ABOUT THIS EXERCISE.
The reply should give back every entry exactly as written.

Stored data:
▬▬▬▬▬▬

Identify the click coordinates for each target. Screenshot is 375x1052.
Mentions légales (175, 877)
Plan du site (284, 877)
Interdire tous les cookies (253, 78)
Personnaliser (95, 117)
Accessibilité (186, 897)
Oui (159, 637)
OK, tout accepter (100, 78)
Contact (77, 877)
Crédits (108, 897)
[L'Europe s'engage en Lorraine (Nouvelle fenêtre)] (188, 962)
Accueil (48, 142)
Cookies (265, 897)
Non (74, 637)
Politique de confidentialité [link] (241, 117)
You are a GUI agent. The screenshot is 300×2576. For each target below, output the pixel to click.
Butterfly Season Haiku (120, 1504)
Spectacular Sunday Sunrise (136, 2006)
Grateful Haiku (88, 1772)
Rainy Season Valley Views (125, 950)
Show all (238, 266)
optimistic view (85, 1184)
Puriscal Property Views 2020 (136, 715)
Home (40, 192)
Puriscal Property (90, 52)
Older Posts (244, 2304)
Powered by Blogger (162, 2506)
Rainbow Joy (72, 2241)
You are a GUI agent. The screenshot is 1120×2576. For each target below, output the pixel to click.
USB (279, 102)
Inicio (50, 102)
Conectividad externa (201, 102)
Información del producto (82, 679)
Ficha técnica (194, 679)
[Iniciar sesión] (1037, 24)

▬▬▬▬▬▬

SOLUTION TO THE PROBLEM.
Identify the click coordinates for each target. Screenshot is 375x1052.
Mentions légales (175, 877)
Plan du site (284, 877)
Interdire tous les cookies (253, 78)
Personnaliser (95, 117)
Accessibilité (186, 897)
Oui (159, 637)
OK, tout accepter (100, 78)
Contact (77, 877)
Crédits (108, 897)
[L'Europe s'engage en Lorraine (Nouvelle fenêtre)] (188, 962)
Accueil (48, 142)
Cookies (265, 897)
Non (74, 637)
Politique de confidentialité [link] (241, 117)
You are a GUI agent. The screenshot is 300×2576. For each target below, output the pixel to click.
Butterfly Season Haiku (120, 1504)
Spectacular Sunday Sunrise (136, 2006)
Grateful Haiku (88, 1772)
Rainy Season Valley Views (125, 950)
Show all (238, 266)
optimistic view (85, 1184)
Puriscal Property Views 2020 (136, 715)
Home (40, 192)
Puriscal Property (90, 52)
Older Posts (244, 2304)
Powered by Blogger (162, 2506)
Rainbow Joy (72, 2241)
You are a GUI agent. The screenshot is 1120×2576. For each target below, output the pixel to click.
USB (279, 102)
Inicio (50, 102)
Conectividad externa (201, 102)
Información del producto (82, 679)
Ficha técnica (194, 679)
[Iniciar sesión] (1037, 24)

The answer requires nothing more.